Lenny Juliano, Ace Mask, Roger Lodge, Rebecca Perle, Michael Delano, Becky LeBeau
Disc company: Shout! Factory   Video: 16:9 progressive 1.78:1    Audio: Dolby Digital 2.0 English
Subtitles: None   Disc: Dual Layer DVD9   Release Date: 11/02/2010   Product link: Amazon.com

Reviewed from a screener provided by Shout! Factory LLC.

A nurse hired to give a mysterious older man daily blood transfusions suspects that her employer may not be so human as he seems in this remake of Roger Corman’s 1957 cult classic.  Writer and director Jim Wynorski (The Hills Have Thighs, Curse of the Komodo) took on the production to prove to Corman, with whom he had bet a car, that he could remake one of the B-movie mogul’s original spend-thrift efforts with the same constraints of time and budget.  Wynorski succeeded, and got his car.  As for the film?  Well, it’s about what you’d expect.

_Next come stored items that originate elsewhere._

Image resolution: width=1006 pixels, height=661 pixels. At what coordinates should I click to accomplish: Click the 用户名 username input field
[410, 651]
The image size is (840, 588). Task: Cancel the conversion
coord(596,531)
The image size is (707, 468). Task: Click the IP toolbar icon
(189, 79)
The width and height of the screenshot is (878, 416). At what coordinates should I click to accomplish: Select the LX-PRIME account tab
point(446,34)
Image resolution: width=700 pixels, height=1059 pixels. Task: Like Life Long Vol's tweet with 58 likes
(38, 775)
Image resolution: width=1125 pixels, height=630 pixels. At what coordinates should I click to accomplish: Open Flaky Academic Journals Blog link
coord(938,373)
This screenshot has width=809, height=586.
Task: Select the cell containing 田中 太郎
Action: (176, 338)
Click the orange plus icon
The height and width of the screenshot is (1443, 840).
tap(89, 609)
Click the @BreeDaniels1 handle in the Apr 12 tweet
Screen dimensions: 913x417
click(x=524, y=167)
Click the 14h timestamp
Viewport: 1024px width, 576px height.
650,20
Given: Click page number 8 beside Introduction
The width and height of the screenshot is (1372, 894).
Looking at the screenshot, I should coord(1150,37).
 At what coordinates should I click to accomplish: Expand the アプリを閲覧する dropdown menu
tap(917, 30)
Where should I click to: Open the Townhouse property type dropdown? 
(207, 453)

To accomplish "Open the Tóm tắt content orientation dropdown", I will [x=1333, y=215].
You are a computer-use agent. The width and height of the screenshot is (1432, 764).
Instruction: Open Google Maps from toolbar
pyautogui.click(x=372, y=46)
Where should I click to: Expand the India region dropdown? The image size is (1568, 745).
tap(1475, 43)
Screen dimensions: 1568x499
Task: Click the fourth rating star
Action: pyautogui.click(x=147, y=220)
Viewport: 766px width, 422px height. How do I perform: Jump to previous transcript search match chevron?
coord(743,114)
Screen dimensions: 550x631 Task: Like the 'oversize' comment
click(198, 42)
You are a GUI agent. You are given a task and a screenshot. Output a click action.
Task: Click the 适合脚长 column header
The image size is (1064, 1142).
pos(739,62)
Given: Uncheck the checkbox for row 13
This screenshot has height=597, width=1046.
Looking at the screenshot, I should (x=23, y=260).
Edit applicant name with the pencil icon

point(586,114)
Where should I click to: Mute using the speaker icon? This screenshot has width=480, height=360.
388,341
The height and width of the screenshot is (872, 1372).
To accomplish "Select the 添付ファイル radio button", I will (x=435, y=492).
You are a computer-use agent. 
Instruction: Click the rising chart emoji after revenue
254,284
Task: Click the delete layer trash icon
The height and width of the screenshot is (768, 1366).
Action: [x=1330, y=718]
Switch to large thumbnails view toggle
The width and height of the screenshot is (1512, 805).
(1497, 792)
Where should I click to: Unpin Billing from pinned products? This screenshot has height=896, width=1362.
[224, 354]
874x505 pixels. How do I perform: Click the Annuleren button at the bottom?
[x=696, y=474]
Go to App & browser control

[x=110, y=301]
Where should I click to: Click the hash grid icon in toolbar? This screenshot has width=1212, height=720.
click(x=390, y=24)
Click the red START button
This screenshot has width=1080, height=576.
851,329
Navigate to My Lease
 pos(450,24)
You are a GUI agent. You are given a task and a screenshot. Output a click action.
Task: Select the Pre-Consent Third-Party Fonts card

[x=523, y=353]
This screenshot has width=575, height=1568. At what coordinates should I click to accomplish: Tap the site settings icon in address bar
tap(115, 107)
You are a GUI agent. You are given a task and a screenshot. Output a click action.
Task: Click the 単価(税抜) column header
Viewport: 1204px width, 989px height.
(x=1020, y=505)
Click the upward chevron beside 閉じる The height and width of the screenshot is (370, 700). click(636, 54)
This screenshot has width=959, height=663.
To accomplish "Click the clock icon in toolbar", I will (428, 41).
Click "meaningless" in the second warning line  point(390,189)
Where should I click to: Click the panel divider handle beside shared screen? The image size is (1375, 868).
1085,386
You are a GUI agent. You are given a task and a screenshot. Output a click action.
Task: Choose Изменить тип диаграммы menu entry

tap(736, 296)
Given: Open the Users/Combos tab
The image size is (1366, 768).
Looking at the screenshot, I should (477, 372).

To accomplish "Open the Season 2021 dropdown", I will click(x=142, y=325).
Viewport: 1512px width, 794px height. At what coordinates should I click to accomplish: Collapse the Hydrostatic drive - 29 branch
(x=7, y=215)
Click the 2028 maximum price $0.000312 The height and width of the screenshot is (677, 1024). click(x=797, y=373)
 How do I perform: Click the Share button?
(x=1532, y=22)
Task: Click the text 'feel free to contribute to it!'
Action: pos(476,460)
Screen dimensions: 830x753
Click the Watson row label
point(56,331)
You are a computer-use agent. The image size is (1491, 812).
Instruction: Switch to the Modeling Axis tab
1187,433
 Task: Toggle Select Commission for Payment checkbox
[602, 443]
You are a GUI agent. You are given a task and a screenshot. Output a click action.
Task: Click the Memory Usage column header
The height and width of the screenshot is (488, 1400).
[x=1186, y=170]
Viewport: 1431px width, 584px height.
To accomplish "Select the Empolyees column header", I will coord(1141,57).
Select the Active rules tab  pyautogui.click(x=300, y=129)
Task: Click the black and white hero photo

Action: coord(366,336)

The 1988 Not of this Earth follows closely in the original’s footsteps, straying little from the events as penned by Charles B. Griffith (Little Shop of Horrors) and Mark Hanna (Attack of the 50 Ft. Woman) three decades earlier.  Here an agent of the dying planet Davana arrives in California, where he begins collecting human blood to send back to his extraterrestrial brethren.  The Davanan plot is eventually uncovered thanks to the due diligence of nurse Traci Lords (fresh from her under-age porn controversy) and foiled before the Earth can be transformed into an interstellar blood bank.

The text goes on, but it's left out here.